Cocamide MEA
- Names: IUPAC name N-(2-hydroxyethyl)dodecanamide

Identifiers
- CAS Number: 68140-00-1;
- 3D model (JSmol): Interactive image;
- ChEBI: CHEBI:85263;
- ChEMBL: ChEMBL246914;
- ChemSpider: none;
- ECHA InfoCard: 100.062.500
- EC Number: 268-770-2;
- PubChem CID: 8899;
- UNII: C80684146D;
- CompTox Dashboard (EPA): DTXSID8028391 ;

Properties
- Chemical formula: CH_{3}(CH_{2})_{n}CONHCH_{2}CH_{2}OH
- Density: 1.08-1.09 g/cm^{3}
- Melting point: 60 to 63 °C (140 to 145 °F; 333 to 336 K)^{[citation needed]}
- Boiling point: > 200 °C (392 °F; 473 K)
- Hazards: GHS labelling:
- Pictograms: GHS05: Corrosive GHS07: Exclamation mark GHS09: Environmental hazard
- Signal word: Danger
- Hazard statements: H315, H318
- Precautionary statements: P264, P270, P273, P280, P301+P312, P302+P352, P305+P351+P338, P310, P321, P330, P332+P313, P362, P391, P501
- LD_{50} (median dose): > 3000 mg/kg (oral, rat)

= Cocamide MEA =

Cocamide MEA, or cocamide monoethanolamine, is a solid, off-white to tan compound, often sold in flaked form.

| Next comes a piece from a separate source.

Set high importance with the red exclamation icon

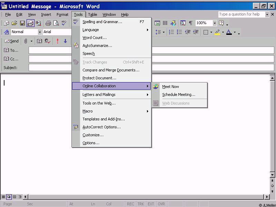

The solid melts to yield a pale yellow viscous clear liquid. It is a mixture of fatty acid amides which is produced from the fatty acids in coconut oil when reacted with ethanolamine.

==Uses==
Cocamide MEA and other cocamide ethanolamines such as cocamide DEA are used as foaming agents and nonionic surfactants in shampoos and bath products, and as emulsifying agents in cosmetics.